FAQs about Residential Conveyancing

Conveyancing – What is it?

This is the proper legal term for the legal work carried out for the buying, selling, remortgaging and letting of properties.

How long does the conveyancing process take ?

The length of the process depends on the circumstances of the deal and the other parties involved. If you are going to buy a property for cash and there is no chain then, with the co-operation of the other side’s solicitors, the process may only take a week.

If however you need a mortgage then the process will take anywhere between six and ten weeks especially in you are in a chain.

If you are selling your property then you must consider whether your buyer needs to sell a property first to fund your sale. This is what is called the property “chain” and the deal can only move as fast as the slowest part of the chain.

Is it possible for either party to withdraw from the process without being penalised ?

Yes but only if you have not exchanged contracts. If you have exchanged contracts and you want to pull out then you will lose your deposit. Assuming you have not exchanged then your only losses will be costs already incurred which will be lost ie survey fees and legal fees. Requests are sometimes made for the defaulting party to make a contribution but they are not legally obliged to pay.

What are restrictive covenants and how do they affect me?

When a land owner sells land and wants to retain some control over the land it is called a ‘restrictive covenant’. For example a prohibition on the number of cars allowed to park on a property with a carpark.

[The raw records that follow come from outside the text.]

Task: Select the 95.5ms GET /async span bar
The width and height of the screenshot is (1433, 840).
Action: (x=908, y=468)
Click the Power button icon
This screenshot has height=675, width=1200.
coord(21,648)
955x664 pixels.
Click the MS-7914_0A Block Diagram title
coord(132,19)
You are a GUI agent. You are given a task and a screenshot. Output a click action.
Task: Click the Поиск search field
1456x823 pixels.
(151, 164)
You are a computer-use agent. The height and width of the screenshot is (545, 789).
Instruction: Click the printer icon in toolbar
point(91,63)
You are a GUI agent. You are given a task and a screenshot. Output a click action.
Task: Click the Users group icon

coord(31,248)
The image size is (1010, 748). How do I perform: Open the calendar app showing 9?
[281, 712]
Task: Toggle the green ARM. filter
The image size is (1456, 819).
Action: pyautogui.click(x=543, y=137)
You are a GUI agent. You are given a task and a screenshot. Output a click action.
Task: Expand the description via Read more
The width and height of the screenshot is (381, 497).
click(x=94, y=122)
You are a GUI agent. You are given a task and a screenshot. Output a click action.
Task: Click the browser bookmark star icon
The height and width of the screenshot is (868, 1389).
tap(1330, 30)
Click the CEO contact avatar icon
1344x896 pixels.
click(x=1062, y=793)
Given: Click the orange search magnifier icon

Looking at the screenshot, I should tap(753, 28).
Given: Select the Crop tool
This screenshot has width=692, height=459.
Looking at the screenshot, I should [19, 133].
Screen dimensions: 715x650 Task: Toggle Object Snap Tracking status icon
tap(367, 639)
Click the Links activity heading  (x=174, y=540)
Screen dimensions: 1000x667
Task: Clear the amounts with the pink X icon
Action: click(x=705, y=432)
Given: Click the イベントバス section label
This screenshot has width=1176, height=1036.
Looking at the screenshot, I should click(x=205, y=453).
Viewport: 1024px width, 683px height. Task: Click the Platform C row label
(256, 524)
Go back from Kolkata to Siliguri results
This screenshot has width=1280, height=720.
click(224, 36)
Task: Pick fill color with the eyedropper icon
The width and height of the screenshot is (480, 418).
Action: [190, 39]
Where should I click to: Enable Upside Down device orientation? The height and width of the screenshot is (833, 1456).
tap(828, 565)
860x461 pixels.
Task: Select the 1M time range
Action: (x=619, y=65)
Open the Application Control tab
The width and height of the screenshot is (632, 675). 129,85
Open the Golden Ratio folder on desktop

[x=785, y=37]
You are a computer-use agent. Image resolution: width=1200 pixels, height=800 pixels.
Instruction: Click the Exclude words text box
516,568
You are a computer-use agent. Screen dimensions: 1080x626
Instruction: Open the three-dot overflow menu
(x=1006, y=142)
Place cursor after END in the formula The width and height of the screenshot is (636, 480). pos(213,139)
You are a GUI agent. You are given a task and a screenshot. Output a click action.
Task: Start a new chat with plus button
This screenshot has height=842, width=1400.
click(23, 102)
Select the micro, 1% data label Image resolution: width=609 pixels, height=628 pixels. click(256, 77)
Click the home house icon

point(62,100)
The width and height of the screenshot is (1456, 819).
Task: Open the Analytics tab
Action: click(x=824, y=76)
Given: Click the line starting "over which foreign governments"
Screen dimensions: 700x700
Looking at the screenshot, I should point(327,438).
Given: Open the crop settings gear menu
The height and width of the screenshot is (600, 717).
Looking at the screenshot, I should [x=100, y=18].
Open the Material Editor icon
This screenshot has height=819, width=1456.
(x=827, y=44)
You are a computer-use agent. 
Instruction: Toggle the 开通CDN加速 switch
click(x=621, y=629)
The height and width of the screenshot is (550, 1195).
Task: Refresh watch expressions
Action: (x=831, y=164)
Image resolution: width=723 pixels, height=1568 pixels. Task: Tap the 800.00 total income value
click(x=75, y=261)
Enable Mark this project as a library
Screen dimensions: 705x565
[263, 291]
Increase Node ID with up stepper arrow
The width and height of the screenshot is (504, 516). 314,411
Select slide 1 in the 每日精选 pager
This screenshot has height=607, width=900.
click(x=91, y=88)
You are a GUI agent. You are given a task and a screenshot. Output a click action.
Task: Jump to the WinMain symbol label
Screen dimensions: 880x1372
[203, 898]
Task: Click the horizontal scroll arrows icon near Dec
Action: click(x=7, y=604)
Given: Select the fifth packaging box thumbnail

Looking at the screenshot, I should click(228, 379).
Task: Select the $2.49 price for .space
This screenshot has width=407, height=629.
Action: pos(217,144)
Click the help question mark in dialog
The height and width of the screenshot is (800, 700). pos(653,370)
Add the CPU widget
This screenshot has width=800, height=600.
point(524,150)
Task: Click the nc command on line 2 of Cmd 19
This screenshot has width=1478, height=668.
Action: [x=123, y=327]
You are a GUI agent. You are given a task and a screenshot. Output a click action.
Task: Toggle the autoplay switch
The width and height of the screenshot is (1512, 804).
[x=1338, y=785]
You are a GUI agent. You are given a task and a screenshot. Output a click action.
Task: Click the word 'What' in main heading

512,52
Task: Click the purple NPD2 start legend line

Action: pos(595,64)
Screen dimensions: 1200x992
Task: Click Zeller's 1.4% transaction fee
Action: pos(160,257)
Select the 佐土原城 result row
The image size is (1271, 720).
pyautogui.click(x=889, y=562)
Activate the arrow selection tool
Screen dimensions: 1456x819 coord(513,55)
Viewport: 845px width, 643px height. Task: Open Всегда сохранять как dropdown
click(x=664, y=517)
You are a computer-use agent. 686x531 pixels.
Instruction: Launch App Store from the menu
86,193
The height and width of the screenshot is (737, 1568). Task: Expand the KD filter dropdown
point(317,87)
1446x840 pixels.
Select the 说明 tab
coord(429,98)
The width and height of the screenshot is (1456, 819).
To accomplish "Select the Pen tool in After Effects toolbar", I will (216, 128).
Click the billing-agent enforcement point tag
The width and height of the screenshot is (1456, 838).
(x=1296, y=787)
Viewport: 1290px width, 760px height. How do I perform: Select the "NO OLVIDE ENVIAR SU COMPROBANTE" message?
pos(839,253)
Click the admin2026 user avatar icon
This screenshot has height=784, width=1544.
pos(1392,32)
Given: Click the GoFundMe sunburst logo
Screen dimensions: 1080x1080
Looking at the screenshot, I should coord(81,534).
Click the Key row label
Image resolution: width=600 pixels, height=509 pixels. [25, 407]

I’ve agreed a price but want to renegotiate. Is this possible?

As long as you have not exchanged contracts then you can. If you have conducted a survey and find something integral is missing or there is concealed damage which devalues the property then you can ask that the property price be reduced. The seller does not have to accept the reduced price.

Can I access the property before completion ?

You will need to ask the seller for permission to do this. As long as the property is empty you may be allowed access although this is far from standard. You should notify the seller’s solicitors as soon as possible. The usual reason that access is granted is to allow essential work to be performed.

Access is sometimes permitted after exchange of contracts and the payment of a deposit alongside agreeing to a key undertaking.

Can completion take place at the weekend ?

Not usually. The reason for this is that money needs to transfer to the other side’s solicitor in order for the completion to take place. Lawyers’ offices are normally only open from Monday to Friday.